Mekânlara hikayeler yüklemek, mimaride ve şehir tasarımında anlatının o büyülü gücünden yararlanmak da bir o kadar elzem. Bir binanın, bir sokağın, bir meydanın bir hikayesi olduğunda, orayla daha derin, daha kişisel, daha sarsılmaz bir bağ kurarız. Kusurluluğun, zamanın o nazlı izlerinin, hatta bir yerin kendine has o "patinasının", o yaşanmışlık kokusunun da paha biçilmez bir değeri vardır. Her şeyin yeni, parlak, pürüzsüz ve "mükemmel" olmak zorunda olmadığı, Japonların o derin "wabi-sabi" felsefesinin o dingin, o mütevazı güzelliğini şehirlerimize, hayatlarımıza taşıyabiliriz belki de. Bu, mekânlara sadece estetik bir değer katmakla kalmaz, onlara yaşanmışlık, biriciklik ve dolayısıyla da bir ruh üfler. Ve belki de en önemlisi, toplumun her kesiminin katılımını sağlamak, insanların yaşadıkları yerlerin tasarımında, onların kaderinde söz sahibi olmalarını mümkün kılmak. Çünkü bir yeri "yuva" yapan, orayı sahiplenmek, orayla hemhâl olmaktır. İşte o zaman, o "çılgın kalabalığın masum günahkârları" diye yaftaladığımız o hassas ruhlar da, belki kaçmak yerine kalmayı, o şehre kendi ruhlarından bir şeyler katmayı seçerler.  

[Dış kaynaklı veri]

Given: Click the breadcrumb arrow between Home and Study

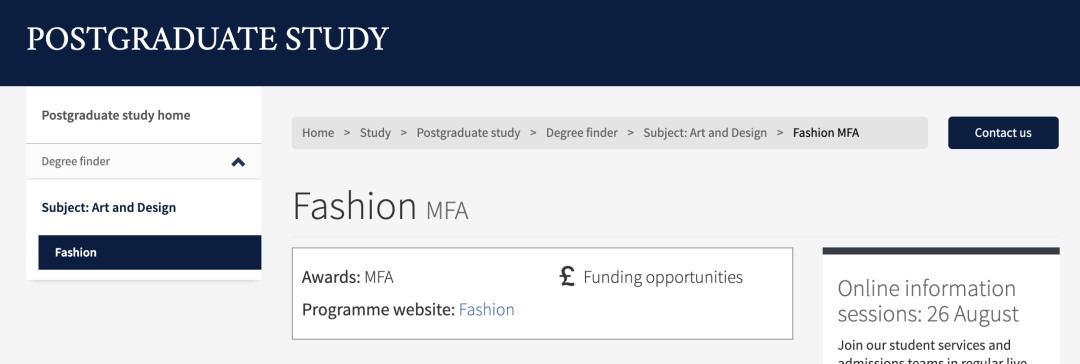Looking at the screenshot, I should click(x=347, y=132).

Nihayetinde, ey aziz okur, o "çılgın kalabalığın masum günahkârları" diye kolayca yaftaladığımız, belki de hor gördüğümüz o insanlar, aslında bize, hepimize çok kıymetli bir şeyler fısıldamaya çalışıyorlar. Belki de onların o anlaşılmaz, o rahatsız edici kaçışları, şehirlerimizin o narin ruhunu nasıl hoyratça incittiğimize ve onu nasıl yeniden kazanabileceğimize dair sessiz, masum birer çığlıktır. Onları "günahkâr" diye damgalamak, onları ötekileştirmek yerine, o saf, o içten arayışlarına kulak kesilmek, daha yaşanabilir, daha insancıl, daha hissedilir, ruhu olan şehirler yaratmak için eşsiz bir fırsat sunabilir bizlere. Ne dersiniz, belki de asıl günah, asıl vebal, ruhu olmayan, insanı hissetmekten alıkoyan, masumiyetleri günaha zorlayan şehirler inşa etmekte saklıdır? Bu derin sorgulama, belki de hepimizin, o çılgın kalabalığın birer ferdi olarak, kendimize sorması gereken en hayati sorudur.